Sentiment Analysis Using SnapLogic Data Science
On this Page
Overview
What does this use case do?
This use case demonstrates how you can use SnapLogic Machine Learning (ML) Snaps to perform sentiment analysis. Sentiment analysis enables you to computationally identify and classify opinions expressed in a piece of text.
In this use case, we build a simple sentiment analysis model that classifies input text as either positive, negative, or neutral in sentiment.How this use case is structured
In the initial sections of this use case, we offer a high-level description of the project and its key tasks. We then describe the pipelines and Snaps that make up the use case. In each of these sections too, we first offer a functional description of what we are doing before getting into the technical details.

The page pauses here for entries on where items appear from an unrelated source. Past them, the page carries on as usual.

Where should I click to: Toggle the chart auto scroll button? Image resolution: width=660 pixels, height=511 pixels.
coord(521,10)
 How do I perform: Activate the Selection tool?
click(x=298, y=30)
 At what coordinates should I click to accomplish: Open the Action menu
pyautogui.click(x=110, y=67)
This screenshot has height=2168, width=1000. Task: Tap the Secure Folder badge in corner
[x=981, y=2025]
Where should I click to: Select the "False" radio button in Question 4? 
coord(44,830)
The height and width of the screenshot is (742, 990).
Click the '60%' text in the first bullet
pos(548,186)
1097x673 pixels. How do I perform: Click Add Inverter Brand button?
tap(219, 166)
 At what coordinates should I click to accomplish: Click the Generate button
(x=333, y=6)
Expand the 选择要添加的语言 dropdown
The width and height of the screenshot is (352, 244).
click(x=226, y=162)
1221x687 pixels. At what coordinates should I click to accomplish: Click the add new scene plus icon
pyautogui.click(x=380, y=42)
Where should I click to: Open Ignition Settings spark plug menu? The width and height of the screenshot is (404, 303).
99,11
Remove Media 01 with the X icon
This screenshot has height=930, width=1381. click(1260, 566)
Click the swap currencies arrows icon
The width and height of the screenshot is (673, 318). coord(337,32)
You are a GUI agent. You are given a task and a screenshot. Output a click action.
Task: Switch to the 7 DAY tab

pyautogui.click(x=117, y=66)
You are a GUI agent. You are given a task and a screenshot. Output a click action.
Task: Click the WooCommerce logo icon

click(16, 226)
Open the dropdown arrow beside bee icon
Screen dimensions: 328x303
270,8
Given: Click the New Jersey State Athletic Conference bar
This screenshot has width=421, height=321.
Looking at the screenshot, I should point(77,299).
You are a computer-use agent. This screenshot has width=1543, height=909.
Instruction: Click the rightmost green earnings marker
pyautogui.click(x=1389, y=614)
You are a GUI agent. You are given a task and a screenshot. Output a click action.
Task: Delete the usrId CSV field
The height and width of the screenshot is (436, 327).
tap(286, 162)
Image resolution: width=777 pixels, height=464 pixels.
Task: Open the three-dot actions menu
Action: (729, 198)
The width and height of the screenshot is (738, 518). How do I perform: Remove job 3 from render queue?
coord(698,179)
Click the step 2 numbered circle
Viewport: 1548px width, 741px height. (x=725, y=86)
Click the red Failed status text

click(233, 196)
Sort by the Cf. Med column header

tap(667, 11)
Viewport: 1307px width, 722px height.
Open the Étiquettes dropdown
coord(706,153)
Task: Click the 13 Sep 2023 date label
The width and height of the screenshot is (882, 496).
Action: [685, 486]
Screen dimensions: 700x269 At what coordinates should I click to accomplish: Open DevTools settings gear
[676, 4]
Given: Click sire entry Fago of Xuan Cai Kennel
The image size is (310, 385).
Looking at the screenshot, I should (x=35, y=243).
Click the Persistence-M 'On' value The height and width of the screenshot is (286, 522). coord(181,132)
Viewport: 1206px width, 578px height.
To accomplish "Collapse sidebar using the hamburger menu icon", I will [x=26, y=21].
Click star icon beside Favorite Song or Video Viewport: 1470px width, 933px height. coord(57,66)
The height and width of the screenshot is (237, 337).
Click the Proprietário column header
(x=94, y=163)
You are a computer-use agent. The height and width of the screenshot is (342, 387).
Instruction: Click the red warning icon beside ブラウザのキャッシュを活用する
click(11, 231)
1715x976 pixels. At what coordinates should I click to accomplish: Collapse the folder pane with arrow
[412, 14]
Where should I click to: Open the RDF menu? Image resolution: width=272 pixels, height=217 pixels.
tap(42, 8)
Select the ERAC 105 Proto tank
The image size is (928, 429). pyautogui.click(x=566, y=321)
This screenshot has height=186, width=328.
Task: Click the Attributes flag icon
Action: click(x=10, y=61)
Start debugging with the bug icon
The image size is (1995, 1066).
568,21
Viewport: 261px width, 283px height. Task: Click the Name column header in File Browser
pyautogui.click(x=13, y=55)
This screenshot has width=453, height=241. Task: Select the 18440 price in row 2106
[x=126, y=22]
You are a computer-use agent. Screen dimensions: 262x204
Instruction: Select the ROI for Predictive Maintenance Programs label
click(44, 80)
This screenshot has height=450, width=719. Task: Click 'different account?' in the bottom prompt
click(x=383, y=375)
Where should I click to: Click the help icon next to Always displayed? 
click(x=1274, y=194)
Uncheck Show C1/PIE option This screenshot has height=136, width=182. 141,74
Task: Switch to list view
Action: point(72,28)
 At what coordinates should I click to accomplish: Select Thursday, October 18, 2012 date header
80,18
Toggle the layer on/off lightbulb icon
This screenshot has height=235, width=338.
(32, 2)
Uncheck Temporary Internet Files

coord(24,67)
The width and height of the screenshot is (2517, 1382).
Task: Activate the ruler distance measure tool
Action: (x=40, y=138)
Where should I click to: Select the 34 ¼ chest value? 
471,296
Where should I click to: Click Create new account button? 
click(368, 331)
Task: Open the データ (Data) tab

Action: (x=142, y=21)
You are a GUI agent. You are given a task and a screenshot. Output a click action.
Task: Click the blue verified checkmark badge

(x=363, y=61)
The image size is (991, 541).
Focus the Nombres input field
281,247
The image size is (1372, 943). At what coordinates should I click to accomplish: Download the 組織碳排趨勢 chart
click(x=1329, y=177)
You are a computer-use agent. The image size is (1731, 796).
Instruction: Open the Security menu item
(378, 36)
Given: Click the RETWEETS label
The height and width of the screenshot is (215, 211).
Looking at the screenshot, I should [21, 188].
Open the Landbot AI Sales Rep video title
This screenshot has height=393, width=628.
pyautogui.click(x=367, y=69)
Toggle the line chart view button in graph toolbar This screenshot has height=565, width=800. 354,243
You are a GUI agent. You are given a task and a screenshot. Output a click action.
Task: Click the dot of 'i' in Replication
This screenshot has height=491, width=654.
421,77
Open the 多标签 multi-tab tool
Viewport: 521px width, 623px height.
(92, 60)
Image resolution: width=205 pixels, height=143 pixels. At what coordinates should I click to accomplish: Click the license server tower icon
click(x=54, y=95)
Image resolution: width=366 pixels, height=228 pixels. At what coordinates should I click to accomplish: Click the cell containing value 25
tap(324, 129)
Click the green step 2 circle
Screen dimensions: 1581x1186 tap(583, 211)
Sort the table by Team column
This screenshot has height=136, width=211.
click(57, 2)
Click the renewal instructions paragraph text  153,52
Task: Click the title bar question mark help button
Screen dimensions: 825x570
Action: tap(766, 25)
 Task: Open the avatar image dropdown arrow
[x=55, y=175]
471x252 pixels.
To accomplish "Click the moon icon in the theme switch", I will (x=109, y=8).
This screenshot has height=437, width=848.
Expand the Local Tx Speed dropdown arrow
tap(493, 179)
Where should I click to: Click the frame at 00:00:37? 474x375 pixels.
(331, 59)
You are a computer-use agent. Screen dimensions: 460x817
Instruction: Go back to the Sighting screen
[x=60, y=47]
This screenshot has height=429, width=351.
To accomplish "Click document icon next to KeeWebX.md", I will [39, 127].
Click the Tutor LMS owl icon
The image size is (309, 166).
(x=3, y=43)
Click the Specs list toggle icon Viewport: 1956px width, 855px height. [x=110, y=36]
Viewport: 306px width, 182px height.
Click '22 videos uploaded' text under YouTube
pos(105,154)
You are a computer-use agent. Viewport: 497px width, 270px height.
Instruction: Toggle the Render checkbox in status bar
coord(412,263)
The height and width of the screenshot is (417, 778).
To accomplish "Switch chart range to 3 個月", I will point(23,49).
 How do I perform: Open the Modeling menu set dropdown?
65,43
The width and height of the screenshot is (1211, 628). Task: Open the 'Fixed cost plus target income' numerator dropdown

The Dataset Used for this Use Case
For this use case, we use the Yelp dataset. Yelp provides a subset of their data as an open dataset. This dataset contains data about businesses, reviews, users, check-ins, tips and photos. The full dataset is available here.
In this use case, we focus only on user-review data. To simplify our use case, we use only 5-star and 1-star reviews as positive and negative examples, respectively.
Building a Sentiment Analysis Model
Process Summary
In this use case, we perform the following high-level tasks to create a sentiment analysis model:
High-Level Task Description
To build a sentiment analysis model, we perform the following tasks:
- Data Preparation: Prepare the data required to train the model.
- Cross Validation: Use multiple algorithms to cross-validate the data and identify the algorithm that offers the most reliable results.
- Model Building: Build the sentiment analysis model using the algorithm identified in the previous step.
- Model Hosting: Make the model available as an ultra-task.
API Testing: Run a sample sentiment analysis request to check whether it works as expected.
Pipelines Used
We use the following pipelines to perform each of the tasks listed above:
Pipeline | Description |
---|---|
Data Preparation:
| |
Cross Validation. We have 2 pipelines in this step. The top pipeline (child pipeline) performs k-fold cross validation using a specific ML algorithm. The pipeline at the bottom (the parent pipeline) uses the Pipeline Execute Snap to automate the process of performing k-fold cross validation on multiple algorithms.
| |
Model Building. Based on the cross validation result, we can see that the logistic regression and support vector machines algorithms perform the best.
| |
Model Hosting. This pipeline is scheduled as an Ultra Task to offer sentiment analysis as a REST-API-driven service to external applications.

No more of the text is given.